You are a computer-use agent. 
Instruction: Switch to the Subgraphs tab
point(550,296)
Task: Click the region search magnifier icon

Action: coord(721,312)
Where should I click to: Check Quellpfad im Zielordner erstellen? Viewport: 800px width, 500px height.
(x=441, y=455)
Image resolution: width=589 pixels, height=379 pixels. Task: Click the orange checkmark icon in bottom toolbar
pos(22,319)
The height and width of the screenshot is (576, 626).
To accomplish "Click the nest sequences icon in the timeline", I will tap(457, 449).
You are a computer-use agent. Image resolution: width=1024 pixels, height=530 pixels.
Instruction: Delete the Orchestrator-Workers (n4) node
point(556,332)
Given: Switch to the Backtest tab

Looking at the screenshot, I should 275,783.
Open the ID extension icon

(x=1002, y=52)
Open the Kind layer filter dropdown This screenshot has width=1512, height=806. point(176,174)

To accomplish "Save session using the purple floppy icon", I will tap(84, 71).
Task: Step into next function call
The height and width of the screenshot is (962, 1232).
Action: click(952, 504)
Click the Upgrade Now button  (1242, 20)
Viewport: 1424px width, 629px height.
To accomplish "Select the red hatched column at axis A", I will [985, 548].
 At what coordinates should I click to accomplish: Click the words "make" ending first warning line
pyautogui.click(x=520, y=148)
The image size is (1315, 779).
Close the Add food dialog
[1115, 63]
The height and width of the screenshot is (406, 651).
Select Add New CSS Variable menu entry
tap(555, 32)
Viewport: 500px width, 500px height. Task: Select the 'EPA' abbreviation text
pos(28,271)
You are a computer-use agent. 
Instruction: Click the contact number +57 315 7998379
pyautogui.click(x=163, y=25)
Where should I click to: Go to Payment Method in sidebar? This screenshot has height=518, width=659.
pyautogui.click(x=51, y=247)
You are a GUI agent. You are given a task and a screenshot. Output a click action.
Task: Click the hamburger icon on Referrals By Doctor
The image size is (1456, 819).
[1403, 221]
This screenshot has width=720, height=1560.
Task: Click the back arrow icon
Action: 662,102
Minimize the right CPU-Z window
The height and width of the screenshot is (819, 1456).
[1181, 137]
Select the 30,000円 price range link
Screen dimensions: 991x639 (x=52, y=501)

# [Description of the task]
Reproduce the entries above verbatim, from the first line through the line containing "will tap(84, 71).", with both ends included.

# [Response to the exercise]
You are a computer-use agent. 
Instruction: Switch to the Subgraphs tab
point(550,296)
Task: Click the region search magnifier icon

Action: coord(721,312)
Where should I click to: Check Quellpfad im Zielordner erstellen? Viewport: 800px width, 500px height.
(x=441, y=455)
Image resolution: width=589 pixels, height=379 pixels. Task: Click the orange checkmark icon in bottom toolbar
pos(22,319)
The height and width of the screenshot is (576, 626).
To accomplish "Click the nest sequences icon in the timeline", I will tap(457, 449).
You are a computer-use agent. Image resolution: width=1024 pixels, height=530 pixels.
Instruction: Delete the Orchestrator-Workers (n4) node
point(556,332)
Given: Switch to the Backtest tab

Looking at the screenshot, I should 275,783.
Open the ID extension icon

(x=1002, y=52)
Open the Kind layer filter dropdown This screenshot has width=1512, height=806. point(176,174)

To accomplish "Save session using the purple floppy icon", I will tap(84, 71).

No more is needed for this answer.